## Listed entries
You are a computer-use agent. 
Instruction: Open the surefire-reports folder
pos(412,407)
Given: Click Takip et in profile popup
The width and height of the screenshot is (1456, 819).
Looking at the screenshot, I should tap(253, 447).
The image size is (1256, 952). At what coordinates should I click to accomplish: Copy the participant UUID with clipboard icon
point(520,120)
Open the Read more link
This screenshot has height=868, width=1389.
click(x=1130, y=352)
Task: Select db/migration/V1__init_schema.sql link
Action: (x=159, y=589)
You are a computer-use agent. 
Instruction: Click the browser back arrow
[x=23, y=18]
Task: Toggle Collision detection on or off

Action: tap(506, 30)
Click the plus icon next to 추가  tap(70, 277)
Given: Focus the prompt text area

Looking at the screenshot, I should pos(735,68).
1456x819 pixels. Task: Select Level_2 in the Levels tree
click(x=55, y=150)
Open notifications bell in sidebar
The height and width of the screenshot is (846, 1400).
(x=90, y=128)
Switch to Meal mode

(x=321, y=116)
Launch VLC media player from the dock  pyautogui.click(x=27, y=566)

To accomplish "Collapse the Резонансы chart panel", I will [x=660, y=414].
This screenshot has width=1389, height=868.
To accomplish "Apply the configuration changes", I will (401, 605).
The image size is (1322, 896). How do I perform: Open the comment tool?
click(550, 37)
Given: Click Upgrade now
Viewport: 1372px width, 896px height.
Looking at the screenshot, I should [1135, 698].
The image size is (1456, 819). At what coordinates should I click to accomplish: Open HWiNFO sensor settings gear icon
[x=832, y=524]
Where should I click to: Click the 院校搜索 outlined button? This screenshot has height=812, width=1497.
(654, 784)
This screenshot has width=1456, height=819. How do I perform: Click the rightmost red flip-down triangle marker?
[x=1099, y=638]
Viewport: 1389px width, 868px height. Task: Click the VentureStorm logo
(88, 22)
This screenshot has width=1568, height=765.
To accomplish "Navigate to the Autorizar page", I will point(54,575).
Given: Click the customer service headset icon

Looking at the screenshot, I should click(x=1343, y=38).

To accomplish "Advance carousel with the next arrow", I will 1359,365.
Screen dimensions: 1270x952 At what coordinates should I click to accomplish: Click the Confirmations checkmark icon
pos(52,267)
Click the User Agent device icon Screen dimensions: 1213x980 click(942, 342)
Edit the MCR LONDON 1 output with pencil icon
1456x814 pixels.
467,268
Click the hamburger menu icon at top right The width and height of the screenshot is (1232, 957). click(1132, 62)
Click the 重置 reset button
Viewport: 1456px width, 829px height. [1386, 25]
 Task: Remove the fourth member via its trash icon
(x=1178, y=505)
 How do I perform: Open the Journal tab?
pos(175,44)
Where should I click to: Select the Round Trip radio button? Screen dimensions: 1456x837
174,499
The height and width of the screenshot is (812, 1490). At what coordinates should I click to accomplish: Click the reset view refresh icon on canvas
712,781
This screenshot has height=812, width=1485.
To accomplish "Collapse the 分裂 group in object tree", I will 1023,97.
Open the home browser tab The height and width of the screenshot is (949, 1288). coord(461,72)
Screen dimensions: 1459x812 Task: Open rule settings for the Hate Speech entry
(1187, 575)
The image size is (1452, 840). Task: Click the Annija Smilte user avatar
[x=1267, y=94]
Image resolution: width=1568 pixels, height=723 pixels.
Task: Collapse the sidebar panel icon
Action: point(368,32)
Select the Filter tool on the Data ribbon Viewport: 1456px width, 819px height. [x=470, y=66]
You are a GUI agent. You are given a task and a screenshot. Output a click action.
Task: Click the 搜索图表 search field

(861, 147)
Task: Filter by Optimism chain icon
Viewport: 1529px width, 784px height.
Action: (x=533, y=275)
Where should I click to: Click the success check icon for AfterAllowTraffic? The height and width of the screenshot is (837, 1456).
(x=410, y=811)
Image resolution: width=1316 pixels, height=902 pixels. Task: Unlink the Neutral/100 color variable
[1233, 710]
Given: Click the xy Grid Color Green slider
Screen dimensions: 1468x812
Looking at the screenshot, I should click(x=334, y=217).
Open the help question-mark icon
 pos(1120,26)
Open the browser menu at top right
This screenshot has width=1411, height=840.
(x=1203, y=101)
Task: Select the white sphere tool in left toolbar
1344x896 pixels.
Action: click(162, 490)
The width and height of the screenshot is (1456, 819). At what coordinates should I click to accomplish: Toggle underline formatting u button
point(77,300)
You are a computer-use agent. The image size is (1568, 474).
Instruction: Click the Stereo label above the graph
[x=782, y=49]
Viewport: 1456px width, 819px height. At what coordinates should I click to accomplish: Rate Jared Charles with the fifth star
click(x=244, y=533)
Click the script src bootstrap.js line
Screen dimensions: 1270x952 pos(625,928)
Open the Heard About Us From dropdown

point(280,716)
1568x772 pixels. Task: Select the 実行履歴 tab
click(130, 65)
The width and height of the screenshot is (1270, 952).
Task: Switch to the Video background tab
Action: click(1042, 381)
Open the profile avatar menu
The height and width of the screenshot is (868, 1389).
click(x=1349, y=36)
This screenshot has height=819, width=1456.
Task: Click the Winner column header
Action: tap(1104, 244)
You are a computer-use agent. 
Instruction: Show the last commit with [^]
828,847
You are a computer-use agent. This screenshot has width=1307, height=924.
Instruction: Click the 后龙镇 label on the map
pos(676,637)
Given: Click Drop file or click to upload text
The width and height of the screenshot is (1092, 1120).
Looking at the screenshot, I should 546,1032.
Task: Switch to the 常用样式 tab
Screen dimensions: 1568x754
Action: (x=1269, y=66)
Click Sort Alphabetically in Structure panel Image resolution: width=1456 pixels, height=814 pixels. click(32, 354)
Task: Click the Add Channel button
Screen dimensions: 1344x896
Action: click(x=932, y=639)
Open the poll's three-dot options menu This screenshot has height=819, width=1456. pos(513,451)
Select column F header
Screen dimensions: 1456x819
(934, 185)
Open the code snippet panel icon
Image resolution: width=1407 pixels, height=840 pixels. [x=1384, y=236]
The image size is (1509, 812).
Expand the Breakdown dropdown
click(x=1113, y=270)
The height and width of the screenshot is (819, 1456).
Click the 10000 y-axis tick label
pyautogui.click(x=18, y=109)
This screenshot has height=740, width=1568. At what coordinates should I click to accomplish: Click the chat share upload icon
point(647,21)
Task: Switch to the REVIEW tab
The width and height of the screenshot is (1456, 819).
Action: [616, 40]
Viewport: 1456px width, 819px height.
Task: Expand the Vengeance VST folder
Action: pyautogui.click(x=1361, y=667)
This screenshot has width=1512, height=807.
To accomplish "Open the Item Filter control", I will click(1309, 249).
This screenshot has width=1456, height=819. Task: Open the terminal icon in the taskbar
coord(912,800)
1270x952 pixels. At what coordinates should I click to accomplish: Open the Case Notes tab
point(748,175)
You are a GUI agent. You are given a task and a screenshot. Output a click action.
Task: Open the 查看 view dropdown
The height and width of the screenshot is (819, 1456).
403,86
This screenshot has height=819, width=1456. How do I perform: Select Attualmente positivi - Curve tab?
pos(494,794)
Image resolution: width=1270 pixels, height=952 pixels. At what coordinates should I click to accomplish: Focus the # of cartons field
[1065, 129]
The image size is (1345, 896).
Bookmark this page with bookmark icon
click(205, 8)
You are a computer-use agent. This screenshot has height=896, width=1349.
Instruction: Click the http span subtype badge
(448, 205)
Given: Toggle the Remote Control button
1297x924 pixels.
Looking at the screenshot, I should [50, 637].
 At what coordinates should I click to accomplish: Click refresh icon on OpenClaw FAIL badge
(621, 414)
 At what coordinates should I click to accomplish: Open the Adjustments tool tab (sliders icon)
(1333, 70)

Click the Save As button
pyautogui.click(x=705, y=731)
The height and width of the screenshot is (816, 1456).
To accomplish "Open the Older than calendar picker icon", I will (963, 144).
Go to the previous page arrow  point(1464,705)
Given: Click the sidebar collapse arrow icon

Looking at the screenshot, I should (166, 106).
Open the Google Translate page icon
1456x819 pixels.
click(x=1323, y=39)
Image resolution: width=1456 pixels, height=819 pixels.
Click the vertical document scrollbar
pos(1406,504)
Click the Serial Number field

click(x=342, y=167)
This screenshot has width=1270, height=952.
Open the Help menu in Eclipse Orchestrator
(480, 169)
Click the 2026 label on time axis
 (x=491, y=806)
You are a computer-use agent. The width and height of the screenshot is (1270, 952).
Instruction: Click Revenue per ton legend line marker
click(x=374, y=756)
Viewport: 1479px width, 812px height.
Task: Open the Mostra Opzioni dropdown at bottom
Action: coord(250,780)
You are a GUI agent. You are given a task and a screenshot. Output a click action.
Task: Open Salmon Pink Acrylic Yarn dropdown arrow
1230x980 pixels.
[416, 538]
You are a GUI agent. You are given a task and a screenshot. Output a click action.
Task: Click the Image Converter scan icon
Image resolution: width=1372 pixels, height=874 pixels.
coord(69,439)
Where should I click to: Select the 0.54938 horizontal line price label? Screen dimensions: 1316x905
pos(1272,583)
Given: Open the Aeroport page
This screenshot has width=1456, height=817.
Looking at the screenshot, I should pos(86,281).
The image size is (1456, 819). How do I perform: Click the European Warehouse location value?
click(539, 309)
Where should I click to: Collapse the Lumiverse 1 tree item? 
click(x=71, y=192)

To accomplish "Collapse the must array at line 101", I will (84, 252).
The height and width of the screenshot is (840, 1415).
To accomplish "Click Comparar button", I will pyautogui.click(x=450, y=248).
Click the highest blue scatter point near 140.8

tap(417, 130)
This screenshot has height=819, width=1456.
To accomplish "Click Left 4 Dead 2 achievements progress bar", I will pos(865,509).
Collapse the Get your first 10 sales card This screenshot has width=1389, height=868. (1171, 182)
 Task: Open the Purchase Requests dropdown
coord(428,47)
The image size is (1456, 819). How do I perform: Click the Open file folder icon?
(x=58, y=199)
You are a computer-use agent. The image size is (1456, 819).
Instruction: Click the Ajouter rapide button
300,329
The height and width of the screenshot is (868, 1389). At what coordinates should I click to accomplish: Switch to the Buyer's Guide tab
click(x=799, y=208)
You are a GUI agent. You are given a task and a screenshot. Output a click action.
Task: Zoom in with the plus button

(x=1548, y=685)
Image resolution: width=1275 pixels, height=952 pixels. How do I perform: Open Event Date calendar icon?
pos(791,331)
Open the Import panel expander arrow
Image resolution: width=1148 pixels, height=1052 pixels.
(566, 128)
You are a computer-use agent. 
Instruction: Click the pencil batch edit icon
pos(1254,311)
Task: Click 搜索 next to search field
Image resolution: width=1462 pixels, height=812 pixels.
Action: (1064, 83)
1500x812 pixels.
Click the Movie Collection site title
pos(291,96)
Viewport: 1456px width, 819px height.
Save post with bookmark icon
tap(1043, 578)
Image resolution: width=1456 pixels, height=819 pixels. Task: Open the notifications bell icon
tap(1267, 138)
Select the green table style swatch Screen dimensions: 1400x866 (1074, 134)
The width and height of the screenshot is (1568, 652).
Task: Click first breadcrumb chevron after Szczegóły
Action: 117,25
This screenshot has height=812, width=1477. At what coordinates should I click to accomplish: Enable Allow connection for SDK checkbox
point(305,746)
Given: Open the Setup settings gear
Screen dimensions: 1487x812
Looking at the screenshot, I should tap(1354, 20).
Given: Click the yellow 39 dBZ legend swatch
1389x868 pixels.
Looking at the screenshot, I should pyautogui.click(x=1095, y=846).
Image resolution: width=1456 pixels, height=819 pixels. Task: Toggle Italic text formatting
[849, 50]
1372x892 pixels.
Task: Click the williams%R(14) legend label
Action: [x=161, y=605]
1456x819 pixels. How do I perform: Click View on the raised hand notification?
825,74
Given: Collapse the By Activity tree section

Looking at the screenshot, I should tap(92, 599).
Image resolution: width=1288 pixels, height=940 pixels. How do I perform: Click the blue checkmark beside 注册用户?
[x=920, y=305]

## Task item
Where a line of the data above includes the string "profile", pull it out.

## Solution to the problem
Given: Click Takip et in profile popup
Open the profile avatar menu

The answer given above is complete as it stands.